Pressemitteilung vom 24.04.2020

Malaria entschlossen bekämpfen – nicht trotz, sondern wegen Corona

Zum Weltmalariatag erklärt Ottmar von Holtz, Obmann im Ausschuss für wirtschaftliche Zusammenarbeit und Entwicklung und Mitglied im Unterausschuss Globale Gesundheit:

Die Pandemie des neuartigen Corona-Virus stellt die Widerstandsfähigkeit von Gesundheitssystemen auf der ganzen Welt auf die Probe. Nicht trotzdem, sondern gerade deswegen dürfen wir den Kampf gegen lange bekannte Krankheiten nicht schleifen lassen. Denn Malaria verschwindet nicht in der Corona-Krise, sondern die Probleme verschärfen sich gegenseitig. Darum sind die internationale Gemeinschaft und selbstverständlich auch die deutsche humanitäre Hilfe und Entwicklungszusammenarbeit gefragt, die Programme zur Prävention, Erkennung und Behandlung von Malaria aufrechtzuerhalten und so die Gesundheitssysteme in den besonders stark betroffenen Ländern des Globalen Südens zu entlasten.

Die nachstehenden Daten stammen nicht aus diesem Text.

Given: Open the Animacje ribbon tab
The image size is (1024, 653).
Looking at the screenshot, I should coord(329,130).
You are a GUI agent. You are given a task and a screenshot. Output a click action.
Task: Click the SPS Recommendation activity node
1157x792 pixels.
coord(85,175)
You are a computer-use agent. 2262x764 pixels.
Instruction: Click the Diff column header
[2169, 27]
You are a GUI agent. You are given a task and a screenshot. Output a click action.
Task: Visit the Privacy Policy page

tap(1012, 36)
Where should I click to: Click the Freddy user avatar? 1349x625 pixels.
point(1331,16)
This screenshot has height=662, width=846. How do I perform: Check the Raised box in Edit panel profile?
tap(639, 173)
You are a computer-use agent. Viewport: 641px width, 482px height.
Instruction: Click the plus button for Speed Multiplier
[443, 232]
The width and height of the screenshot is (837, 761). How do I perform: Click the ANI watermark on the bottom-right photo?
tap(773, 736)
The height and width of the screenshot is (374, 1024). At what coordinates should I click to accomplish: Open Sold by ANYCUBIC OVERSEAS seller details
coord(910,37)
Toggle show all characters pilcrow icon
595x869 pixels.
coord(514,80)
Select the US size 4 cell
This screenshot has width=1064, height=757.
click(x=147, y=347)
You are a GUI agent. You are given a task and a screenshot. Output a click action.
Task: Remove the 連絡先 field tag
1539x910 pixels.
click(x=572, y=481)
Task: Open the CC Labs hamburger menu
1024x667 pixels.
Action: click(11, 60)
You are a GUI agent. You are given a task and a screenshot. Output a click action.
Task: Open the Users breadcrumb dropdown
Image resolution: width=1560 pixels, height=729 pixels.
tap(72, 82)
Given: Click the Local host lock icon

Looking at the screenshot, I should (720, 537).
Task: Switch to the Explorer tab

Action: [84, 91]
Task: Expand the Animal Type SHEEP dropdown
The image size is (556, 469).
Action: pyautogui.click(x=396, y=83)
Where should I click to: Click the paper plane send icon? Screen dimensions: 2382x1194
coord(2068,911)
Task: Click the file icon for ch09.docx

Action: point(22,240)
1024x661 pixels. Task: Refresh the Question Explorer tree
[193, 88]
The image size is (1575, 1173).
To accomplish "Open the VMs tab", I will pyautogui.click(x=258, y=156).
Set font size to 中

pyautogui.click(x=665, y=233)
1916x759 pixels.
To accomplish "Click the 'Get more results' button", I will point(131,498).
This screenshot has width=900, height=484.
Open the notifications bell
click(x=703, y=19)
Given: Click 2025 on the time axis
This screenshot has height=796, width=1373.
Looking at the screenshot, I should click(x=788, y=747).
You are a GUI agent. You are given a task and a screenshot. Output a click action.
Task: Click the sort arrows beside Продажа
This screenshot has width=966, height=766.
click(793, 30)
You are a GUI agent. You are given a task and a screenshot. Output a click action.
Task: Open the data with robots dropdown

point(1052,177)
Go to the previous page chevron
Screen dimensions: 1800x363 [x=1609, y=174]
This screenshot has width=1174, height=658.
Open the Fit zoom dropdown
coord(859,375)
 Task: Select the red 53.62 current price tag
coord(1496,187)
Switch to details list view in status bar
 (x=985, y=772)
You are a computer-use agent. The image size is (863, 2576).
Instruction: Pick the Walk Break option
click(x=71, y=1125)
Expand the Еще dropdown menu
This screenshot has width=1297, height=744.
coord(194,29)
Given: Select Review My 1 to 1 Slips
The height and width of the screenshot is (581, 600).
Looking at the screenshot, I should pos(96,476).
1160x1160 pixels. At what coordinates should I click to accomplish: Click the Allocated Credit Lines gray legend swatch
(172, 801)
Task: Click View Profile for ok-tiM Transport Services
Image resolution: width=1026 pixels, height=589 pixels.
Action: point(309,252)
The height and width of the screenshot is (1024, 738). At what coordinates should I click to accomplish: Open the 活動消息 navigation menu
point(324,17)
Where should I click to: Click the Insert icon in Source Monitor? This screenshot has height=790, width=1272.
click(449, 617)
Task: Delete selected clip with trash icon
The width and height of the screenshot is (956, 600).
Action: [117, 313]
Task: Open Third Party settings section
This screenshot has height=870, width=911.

Gegen Covid-19 gibt es bislang keine Mittel. Malaria hingegen ist eine vermeid- und behandelbare Krankheit. Und dennoch gehört Malaria neben Tuberkulose und HIV zu den drei tödlichsten Krankheiten auf der Welt – pro Jahr sterben mehr als 400.000 Menschen an Malaria. Besonders betroffen sind arme Menschen, die ohne geschlossene Wassersysteme und in ungenügend geschützten Wohnstätten den Mücken besonders stark ausgesetzt sind. Für den Kampf gegen Malaria spielt vor allem Prävention eine bedeutende Rolle. Beschichtete Moskitonetze helfen gegen die Übertragung; Infizierte können behandelt werden, wenn die Krankheit erkannt wird und bezahlbare Medikamente zur Verfügung stehen. Letztlich braucht es solide aufgestellte Gesundheitssysteme und eine gute medizinische und sanitäre Grundversorgung überall. Dafür muss sich die Bundesregierung einsetzen.